Updated Mar 17, 2004
Silbury Hill is very close to Avebury and Stonehenge.. another reminder of how long man has inhabited this part of England. Originally, begun in 2400 B.C. - yes, it's that old - Silbury Hill sits quietly near a car park one can pull into. I advise reading the website below for interesting archeological and historical facts about this mound.
Updated Aug 1, 2005
Pewsey is in the county of Wiltshire in the southern part of England. While mainly a quiet village of about 5000 residents, Pewsey has in current years become a pleasing place to live by those looking to travel to London, as it gives quick a quick route to Paddington station by train. Pewsey village boasts the "Oldest Carnival in Wiltshire", generally held yearly for two weeks in late September culminating in a colourful & wacky procession by local people of floats, bands, performers & people in all manner of fancy-dress! Crowds stand at the roadside chucking pennies at the float’s, the road (River Street) is usually cut off stopping any traffic from coming along; it must be a bugger to clear up the rubbish afterwards.
Pewsey was once owned by the Saxon king, King Alfred, the crossroads of Pewsey is still home to a statue of him.

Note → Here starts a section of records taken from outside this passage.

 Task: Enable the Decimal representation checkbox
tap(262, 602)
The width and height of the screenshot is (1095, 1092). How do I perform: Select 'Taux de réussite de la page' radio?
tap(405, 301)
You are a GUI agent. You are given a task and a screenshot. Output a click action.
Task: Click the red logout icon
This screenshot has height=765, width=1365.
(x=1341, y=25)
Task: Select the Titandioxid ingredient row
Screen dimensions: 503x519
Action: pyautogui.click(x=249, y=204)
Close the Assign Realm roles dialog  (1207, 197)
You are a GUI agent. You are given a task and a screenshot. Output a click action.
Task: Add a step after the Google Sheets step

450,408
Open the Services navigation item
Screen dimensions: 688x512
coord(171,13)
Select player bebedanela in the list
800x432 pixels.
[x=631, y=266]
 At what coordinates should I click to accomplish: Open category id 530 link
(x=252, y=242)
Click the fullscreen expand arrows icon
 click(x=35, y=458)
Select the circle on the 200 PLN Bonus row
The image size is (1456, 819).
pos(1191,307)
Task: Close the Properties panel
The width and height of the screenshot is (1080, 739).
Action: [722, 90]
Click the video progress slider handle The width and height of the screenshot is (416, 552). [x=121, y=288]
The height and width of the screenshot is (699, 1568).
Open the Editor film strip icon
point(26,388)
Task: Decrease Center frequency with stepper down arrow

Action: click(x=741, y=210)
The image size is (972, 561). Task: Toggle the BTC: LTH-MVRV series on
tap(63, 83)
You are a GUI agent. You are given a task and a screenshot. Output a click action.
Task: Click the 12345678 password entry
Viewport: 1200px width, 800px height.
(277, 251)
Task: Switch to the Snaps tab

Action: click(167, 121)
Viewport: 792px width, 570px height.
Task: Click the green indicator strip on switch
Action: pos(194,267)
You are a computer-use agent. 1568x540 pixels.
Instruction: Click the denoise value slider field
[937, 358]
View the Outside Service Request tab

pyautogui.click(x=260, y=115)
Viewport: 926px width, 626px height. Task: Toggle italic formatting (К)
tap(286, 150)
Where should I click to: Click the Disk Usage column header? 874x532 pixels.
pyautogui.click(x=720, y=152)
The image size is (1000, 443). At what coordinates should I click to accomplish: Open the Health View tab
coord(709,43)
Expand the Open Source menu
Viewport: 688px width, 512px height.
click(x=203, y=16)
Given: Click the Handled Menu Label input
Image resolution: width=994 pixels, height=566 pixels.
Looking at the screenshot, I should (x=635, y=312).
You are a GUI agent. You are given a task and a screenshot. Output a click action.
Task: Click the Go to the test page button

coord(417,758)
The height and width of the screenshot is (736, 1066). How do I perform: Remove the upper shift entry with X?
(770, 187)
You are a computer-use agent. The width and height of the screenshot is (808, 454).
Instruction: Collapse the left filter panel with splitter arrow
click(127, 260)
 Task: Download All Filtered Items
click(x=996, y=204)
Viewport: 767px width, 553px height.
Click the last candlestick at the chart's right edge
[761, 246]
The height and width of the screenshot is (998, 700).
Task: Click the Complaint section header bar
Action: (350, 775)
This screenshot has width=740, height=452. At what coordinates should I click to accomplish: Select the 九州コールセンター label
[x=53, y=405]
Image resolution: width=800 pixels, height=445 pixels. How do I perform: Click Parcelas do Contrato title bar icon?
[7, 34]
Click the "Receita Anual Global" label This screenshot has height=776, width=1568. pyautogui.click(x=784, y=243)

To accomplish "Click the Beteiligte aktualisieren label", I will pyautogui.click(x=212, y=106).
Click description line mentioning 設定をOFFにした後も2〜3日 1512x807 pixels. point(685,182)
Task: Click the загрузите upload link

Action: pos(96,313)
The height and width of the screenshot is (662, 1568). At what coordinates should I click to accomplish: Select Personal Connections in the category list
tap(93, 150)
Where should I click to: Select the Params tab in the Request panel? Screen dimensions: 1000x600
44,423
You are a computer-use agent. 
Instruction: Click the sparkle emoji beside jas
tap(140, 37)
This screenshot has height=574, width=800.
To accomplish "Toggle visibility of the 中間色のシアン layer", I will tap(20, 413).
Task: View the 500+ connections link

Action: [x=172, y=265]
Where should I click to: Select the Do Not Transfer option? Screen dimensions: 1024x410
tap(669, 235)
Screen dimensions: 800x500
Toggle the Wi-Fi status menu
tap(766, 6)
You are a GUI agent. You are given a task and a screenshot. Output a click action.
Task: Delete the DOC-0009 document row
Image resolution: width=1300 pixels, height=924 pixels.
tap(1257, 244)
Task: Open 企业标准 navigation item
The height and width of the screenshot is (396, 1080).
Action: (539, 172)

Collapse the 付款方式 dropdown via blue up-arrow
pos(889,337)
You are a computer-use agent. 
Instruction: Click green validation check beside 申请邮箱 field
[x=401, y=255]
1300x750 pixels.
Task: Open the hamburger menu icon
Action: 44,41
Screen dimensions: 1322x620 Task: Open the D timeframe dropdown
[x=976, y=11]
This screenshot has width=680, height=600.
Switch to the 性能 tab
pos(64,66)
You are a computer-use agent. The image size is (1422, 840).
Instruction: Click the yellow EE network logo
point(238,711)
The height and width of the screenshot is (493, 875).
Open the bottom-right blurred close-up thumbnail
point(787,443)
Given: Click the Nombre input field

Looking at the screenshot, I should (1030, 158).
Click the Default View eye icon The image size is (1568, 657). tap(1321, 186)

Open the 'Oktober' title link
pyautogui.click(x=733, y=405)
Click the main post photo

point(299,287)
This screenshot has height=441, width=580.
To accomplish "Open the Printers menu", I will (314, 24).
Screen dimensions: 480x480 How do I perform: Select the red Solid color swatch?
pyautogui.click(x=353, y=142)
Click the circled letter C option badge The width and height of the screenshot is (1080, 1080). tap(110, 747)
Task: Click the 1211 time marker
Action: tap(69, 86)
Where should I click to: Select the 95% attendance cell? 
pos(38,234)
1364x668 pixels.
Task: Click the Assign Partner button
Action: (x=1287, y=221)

Around the village you will find attractive thatched cottages, a 700 year old church, Kennet & Avon Canal access, & lots of pubs with a mixture of entertainment like karaoke, darts, pub quizzes & pool. The pubs are called The Royal Oak & the Greyhound. The Q8 Garage on Swan Corner has a car wash service. You can save money on both your car wash & your petrol by downloading an online coupon on the net. There’s a library in Pewsey in Aston Close, a church, Heritage Centre, & many other thing's of interest.